» YOUR GOAL:
On how many lines of the data below does the word "price" appear? Reply with the number only.

» DATA RECORDS:
★ ★ ★ ★ ★ ★ ★
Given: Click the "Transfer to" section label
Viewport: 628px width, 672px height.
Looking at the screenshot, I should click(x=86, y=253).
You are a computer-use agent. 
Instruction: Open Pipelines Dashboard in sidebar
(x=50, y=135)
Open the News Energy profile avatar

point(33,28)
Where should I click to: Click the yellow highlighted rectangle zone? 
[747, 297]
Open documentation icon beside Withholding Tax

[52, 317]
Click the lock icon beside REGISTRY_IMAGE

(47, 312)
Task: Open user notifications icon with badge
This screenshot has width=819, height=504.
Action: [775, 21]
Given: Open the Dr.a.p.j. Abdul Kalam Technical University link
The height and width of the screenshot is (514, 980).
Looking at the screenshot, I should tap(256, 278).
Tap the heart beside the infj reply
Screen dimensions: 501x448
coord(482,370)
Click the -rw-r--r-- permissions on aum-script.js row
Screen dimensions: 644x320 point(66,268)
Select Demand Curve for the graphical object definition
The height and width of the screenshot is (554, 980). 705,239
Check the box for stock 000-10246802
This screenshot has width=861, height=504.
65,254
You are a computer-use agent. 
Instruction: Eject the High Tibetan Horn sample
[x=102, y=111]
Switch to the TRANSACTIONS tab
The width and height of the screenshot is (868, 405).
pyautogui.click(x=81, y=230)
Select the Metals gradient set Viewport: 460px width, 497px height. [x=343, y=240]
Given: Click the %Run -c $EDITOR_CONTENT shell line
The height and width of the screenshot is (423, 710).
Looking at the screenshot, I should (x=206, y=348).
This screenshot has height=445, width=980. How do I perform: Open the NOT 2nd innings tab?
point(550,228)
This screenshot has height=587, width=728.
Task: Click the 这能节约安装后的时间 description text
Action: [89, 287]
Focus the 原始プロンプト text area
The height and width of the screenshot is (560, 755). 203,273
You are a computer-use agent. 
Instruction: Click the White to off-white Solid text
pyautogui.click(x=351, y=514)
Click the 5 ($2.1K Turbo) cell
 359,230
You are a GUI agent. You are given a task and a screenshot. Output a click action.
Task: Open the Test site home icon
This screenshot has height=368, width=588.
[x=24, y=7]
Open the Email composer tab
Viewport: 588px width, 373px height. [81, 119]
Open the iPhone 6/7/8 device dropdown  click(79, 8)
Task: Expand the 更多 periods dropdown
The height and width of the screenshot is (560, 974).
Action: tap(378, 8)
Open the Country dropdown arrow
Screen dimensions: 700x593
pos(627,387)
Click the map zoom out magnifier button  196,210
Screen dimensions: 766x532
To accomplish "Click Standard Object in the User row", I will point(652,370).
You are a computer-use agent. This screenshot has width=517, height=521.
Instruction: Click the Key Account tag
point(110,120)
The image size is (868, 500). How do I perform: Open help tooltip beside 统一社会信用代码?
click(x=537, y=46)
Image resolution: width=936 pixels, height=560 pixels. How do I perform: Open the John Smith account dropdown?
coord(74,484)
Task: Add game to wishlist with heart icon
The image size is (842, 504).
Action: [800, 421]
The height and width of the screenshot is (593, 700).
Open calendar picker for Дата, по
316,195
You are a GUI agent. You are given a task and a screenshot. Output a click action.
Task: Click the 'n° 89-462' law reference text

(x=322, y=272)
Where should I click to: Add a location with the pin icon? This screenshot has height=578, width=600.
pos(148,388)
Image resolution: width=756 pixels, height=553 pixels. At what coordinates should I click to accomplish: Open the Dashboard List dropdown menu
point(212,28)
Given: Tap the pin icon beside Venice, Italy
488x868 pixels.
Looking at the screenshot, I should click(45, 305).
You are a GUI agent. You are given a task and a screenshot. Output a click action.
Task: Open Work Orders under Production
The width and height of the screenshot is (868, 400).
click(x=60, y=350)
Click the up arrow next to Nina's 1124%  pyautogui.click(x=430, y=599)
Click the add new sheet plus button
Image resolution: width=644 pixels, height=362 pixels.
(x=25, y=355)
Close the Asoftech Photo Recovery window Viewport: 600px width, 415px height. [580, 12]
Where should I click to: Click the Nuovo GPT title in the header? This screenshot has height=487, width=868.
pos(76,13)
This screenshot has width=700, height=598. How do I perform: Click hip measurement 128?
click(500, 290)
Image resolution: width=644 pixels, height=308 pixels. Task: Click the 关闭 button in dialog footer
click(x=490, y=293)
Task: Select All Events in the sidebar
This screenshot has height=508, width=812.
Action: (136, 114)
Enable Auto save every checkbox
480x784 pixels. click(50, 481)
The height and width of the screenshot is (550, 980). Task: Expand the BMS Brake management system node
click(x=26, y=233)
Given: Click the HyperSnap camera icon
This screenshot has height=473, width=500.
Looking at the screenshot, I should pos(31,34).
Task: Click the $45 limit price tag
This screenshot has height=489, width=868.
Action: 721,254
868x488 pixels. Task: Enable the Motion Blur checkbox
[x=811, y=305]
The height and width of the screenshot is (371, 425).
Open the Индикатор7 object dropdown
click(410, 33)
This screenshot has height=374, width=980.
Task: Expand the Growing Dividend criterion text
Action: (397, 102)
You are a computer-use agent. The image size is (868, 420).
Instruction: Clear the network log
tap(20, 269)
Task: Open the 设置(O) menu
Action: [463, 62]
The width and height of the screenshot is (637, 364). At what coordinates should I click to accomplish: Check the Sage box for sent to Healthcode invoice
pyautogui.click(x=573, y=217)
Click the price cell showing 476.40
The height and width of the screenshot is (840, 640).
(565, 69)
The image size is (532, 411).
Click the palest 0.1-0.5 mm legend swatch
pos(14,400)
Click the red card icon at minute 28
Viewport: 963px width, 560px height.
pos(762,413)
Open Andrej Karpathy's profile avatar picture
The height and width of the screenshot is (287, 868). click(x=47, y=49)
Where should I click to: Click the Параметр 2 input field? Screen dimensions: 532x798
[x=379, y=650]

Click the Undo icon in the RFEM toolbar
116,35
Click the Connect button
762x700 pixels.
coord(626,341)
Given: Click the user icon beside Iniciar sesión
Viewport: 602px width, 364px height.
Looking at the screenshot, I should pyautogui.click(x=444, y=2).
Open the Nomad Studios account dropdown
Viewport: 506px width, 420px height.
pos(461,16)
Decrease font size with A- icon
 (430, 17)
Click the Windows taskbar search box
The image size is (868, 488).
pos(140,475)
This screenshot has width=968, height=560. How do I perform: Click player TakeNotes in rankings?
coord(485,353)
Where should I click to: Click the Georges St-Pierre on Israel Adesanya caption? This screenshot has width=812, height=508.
★ ★ ★ ★ ★ ★ ★
» WRITTEN SOLUTION:
2